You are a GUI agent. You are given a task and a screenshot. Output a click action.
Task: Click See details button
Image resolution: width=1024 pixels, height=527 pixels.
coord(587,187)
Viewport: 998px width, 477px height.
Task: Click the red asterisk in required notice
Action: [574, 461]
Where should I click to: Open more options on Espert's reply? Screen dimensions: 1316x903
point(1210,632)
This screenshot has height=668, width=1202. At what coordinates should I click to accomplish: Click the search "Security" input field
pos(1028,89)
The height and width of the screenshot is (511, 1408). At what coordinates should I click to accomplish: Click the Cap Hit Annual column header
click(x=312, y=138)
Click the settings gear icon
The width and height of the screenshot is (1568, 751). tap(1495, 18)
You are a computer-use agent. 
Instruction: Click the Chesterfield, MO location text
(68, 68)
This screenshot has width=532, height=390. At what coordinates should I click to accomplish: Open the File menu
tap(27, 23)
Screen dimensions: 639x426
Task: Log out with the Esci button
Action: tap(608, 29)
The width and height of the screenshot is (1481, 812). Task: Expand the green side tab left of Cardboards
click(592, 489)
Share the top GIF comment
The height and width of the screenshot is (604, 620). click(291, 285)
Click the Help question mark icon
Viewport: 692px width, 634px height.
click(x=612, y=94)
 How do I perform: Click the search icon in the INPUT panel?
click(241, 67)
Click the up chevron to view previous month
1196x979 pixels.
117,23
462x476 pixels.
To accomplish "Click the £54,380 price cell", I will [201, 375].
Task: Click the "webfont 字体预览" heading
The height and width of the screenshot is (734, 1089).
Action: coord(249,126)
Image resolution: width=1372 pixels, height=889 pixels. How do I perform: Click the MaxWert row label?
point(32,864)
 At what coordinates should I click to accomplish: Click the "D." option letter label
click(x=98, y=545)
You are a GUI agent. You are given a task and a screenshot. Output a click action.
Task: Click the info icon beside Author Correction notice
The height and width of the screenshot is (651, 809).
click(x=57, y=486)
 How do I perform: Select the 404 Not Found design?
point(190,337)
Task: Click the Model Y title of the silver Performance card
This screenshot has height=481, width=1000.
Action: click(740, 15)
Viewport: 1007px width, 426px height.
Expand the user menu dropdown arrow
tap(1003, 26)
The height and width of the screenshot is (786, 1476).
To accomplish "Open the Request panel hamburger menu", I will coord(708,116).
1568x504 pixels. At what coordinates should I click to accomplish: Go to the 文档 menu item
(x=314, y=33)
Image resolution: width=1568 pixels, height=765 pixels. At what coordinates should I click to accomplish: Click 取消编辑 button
=-=-=-=-=
• Task requirements: Every line above should be written out again, unchanged.

• Your solution:
You are a GUI agent. You are given a task and a screenshot. Output a click action.
Task: Click See details button
Image resolution: width=1024 pixels, height=527 pixels.
coord(587,187)
Viewport: 998px width, 477px height.
Task: Click the red asterisk in required notice
Action: [574, 461]
Where should I click to: Open more options on Espert's reply? Screen dimensions: 1316x903
point(1210,632)
This screenshot has height=668, width=1202. At what coordinates should I click to accomplish: Click the search "Security" input field
pos(1028,89)
The height and width of the screenshot is (511, 1408). At what coordinates should I click to accomplish: Click the Cap Hit Annual column header
click(x=312, y=138)
Click the settings gear icon
The width and height of the screenshot is (1568, 751). tap(1495, 18)
You are a computer-use agent. 
Instruction: Click the Chesterfield, MO location text
(68, 68)
This screenshot has width=532, height=390. At what coordinates should I click to accomplish: Open the File menu
tap(27, 23)
Screen dimensions: 639x426
Task: Log out with the Esci button
Action: tap(608, 29)
The width and height of the screenshot is (1481, 812). Task: Expand the green side tab left of Cardboards
click(592, 489)
Share the top GIF comment
The height and width of the screenshot is (604, 620). click(291, 285)
Click the Help question mark icon
Viewport: 692px width, 634px height.
click(x=612, y=94)
 How do I perform: Click the search icon in the INPUT panel?
click(241, 67)
Click the up chevron to view previous month
1196x979 pixels.
117,23
462x476 pixels.
To accomplish "Click the £54,380 price cell", I will [201, 375].
Task: Click the "webfont 字体预览" heading
The height and width of the screenshot is (734, 1089).
Action: coord(249,126)
Image resolution: width=1372 pixels, height=889 pixels. How do I perform: Click the MaxWert row label?
point(32,864)
 At what coordinates should I click to accomplish: Click the "D." option letter label
click(x=98, y=545)
You are a GUI agent. You are given a task and a screenshot. Output a click action.
Task: Click the info icon beside Author Correction notice
The height and width of the screenshot is (651, 809).
click(x=57, y=486)
 How do I perform: Select the 404 Not Found design?
point(190,337)
Task: Click the Model Y title of the silver Performance card
This screenshot has height=481, width=1000.
Action: click(740, 15)
Viewport: 1007px width, 426px height.
Expand the user menu dropdown arrow
tap(1003, 26)
The height and width of the screenshot is (786, 1476).
To accomplish "Open the Request panel hamburger menu", I will coord(708,116).
1568x504 pixels. At what coordinates should I click to accomplish: Go to the 文档 menu item
(x=314, y=33)
Image resolution: width=1568 pixels, height=765 pixels. At what coordinates should I click to accomplish: Click 取消编辑 button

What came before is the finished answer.